◆ **WHAT NEEDS TO BE DONE**:
Using the data below, copy every line that contains the word "computer".

[Saved entries]
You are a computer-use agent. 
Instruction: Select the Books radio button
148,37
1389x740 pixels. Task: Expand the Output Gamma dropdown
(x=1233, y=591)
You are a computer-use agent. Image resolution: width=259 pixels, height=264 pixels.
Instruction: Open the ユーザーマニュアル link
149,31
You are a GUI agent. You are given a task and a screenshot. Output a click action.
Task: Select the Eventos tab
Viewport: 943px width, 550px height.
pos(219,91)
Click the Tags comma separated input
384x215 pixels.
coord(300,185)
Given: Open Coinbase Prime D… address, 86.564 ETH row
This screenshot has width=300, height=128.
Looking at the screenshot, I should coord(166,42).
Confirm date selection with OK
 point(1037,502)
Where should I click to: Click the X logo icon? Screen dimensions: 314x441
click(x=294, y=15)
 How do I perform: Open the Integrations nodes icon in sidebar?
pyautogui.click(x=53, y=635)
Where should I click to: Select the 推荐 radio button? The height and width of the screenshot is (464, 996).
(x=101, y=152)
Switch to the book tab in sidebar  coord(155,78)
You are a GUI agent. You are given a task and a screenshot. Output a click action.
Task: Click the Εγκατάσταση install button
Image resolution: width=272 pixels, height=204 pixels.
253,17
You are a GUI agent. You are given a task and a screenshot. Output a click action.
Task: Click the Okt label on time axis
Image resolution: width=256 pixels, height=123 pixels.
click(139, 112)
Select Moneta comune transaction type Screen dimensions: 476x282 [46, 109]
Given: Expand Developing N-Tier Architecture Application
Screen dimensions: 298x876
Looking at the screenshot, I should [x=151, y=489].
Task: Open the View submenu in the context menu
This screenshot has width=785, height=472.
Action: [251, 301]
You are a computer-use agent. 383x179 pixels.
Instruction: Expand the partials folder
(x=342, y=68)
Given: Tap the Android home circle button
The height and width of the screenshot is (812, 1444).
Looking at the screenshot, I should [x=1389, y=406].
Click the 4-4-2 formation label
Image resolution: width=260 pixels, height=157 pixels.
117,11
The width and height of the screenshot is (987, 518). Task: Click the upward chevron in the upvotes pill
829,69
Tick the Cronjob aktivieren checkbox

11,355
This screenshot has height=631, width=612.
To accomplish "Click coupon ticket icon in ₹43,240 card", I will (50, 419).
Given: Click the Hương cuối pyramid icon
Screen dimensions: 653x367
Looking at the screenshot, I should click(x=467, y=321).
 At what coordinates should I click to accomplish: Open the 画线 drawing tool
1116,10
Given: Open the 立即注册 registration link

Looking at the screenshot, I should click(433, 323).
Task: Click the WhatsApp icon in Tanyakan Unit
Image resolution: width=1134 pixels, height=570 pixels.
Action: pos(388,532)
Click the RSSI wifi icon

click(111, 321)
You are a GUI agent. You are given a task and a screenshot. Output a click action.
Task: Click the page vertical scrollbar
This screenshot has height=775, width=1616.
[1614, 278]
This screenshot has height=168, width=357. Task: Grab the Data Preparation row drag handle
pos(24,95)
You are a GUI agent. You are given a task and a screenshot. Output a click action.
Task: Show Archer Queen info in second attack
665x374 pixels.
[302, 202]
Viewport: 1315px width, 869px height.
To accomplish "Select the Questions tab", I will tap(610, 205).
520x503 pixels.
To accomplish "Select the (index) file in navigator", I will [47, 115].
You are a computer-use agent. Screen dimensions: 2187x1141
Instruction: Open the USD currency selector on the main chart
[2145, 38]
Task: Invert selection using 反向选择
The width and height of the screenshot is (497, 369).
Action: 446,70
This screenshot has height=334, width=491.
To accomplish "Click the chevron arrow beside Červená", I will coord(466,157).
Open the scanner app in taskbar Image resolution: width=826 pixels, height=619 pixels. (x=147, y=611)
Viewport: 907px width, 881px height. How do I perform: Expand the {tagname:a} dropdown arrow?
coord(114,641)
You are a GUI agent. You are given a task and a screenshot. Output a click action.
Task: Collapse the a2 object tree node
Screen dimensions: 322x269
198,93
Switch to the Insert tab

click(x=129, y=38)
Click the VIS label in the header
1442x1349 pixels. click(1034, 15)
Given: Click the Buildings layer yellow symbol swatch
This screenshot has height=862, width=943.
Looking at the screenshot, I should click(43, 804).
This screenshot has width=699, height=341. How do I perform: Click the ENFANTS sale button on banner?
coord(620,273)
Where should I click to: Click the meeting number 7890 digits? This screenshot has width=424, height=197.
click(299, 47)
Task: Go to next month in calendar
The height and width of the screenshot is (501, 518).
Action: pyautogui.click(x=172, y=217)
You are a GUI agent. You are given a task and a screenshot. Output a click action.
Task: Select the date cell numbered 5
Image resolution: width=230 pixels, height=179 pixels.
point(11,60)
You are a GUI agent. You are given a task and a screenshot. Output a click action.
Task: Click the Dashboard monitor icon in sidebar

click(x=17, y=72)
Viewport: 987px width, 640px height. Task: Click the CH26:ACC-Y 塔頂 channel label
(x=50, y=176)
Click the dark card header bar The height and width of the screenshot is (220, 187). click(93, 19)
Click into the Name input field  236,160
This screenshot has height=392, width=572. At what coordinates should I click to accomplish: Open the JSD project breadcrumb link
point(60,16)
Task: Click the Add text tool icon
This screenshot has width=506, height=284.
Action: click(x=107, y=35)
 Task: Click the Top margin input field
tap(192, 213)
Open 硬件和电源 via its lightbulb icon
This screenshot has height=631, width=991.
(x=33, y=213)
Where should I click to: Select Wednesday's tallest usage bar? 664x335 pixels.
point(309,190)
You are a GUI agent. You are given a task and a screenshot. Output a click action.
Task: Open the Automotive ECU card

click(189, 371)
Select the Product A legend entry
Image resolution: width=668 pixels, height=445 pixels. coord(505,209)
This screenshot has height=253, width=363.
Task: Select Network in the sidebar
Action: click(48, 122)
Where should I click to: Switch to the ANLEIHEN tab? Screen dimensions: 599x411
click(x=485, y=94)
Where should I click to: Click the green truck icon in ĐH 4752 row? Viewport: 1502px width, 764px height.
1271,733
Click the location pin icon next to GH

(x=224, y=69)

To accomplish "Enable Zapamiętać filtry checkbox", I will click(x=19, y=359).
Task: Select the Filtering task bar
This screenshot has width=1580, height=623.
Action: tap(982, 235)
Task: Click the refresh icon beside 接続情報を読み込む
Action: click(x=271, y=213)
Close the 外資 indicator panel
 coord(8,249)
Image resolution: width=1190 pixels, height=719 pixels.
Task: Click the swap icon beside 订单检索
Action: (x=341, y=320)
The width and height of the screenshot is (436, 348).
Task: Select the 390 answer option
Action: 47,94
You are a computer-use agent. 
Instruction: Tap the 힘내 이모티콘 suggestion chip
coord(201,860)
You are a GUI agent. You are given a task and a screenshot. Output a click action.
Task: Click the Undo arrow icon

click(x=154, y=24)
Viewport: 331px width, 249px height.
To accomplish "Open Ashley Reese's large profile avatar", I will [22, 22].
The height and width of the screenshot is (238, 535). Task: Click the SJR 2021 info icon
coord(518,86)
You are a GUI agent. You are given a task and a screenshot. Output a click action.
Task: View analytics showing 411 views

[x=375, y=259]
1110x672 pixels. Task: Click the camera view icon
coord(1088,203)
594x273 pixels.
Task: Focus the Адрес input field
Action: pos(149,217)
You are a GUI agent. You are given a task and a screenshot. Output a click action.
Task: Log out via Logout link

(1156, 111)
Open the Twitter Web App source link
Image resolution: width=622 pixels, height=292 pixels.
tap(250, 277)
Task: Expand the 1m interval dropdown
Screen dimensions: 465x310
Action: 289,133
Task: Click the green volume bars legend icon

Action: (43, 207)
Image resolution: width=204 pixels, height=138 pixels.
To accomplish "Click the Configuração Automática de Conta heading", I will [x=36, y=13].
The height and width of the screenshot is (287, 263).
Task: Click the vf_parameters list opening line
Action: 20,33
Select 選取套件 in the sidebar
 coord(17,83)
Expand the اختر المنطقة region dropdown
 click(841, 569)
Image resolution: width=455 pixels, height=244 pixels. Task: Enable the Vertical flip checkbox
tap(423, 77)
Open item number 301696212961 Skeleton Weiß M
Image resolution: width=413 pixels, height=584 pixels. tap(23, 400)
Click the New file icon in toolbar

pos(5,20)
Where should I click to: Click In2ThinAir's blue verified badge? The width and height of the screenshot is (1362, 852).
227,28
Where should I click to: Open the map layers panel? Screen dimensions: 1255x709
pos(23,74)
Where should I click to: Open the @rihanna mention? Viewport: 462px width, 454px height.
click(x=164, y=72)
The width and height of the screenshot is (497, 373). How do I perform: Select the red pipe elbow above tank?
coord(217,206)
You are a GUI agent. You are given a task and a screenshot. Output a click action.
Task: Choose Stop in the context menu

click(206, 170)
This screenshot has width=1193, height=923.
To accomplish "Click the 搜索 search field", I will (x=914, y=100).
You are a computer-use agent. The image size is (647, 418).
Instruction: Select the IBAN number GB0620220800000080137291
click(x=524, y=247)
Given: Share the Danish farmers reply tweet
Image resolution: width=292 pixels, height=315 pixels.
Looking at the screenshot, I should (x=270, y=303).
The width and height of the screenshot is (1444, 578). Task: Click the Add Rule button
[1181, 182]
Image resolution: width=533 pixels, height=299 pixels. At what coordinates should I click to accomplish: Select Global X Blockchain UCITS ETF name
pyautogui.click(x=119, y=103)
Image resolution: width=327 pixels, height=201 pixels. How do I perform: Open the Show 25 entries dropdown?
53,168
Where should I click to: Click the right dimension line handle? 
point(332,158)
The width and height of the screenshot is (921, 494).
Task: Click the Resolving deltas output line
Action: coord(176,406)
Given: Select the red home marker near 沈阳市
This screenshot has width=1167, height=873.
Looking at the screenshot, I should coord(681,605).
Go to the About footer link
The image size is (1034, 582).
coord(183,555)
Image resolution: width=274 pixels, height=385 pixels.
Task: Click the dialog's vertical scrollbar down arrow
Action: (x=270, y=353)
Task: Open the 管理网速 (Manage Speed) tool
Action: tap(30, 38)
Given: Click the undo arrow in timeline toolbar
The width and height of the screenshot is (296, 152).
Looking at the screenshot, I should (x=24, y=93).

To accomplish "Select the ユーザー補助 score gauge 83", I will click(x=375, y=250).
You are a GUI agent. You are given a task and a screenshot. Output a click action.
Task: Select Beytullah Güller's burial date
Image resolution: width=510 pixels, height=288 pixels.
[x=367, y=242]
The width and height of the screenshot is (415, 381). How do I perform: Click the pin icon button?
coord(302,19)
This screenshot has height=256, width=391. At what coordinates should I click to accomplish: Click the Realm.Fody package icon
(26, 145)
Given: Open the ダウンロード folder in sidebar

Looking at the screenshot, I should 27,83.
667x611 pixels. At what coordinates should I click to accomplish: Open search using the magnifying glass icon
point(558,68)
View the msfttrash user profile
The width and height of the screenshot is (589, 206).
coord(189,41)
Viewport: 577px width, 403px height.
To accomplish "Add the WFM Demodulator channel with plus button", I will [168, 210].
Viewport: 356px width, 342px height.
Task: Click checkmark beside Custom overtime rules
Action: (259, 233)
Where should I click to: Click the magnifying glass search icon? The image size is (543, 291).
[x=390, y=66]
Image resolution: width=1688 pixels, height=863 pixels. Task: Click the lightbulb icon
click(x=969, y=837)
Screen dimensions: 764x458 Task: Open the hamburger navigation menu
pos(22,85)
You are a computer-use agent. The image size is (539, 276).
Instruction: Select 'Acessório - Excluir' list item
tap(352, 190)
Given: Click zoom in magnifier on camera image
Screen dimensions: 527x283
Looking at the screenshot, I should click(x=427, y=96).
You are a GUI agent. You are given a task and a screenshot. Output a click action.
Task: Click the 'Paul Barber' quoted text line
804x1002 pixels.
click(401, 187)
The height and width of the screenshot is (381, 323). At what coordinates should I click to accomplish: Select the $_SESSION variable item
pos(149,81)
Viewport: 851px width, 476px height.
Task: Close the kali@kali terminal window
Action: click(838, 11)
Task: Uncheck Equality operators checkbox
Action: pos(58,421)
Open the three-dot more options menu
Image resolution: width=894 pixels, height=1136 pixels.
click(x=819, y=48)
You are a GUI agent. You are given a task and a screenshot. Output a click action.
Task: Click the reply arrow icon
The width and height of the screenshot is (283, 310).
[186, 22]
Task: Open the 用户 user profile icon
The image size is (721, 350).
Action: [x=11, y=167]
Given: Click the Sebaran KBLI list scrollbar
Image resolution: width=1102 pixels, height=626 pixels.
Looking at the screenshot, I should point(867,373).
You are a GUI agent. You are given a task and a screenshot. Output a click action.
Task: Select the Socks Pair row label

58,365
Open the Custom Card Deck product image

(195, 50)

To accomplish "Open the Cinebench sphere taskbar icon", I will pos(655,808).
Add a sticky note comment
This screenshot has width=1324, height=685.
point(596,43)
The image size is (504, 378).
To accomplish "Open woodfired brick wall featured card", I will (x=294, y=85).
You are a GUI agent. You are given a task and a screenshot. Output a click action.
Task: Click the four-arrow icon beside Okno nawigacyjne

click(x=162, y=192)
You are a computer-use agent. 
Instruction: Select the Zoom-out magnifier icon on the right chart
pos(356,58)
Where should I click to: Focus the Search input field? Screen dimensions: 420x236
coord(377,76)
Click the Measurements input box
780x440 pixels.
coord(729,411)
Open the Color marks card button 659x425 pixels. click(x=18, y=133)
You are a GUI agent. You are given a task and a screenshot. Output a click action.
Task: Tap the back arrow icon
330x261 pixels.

◆ **RESPONSE BELOW**:
You are a computer-use agent. 
You are a computer-use agent. Image resolution: width=259 pixels, height=264 pixels.
You are a computer-use agent. 383x179 pixels.
You are a computer-use agent. Screen dimensions: 2187x1141
You are a computer-use agent. 
You are a computer-use agent. The image size is (647, 418).
You are a computer-use agent. The image size is (539, 276).
You are a computer-use agent. 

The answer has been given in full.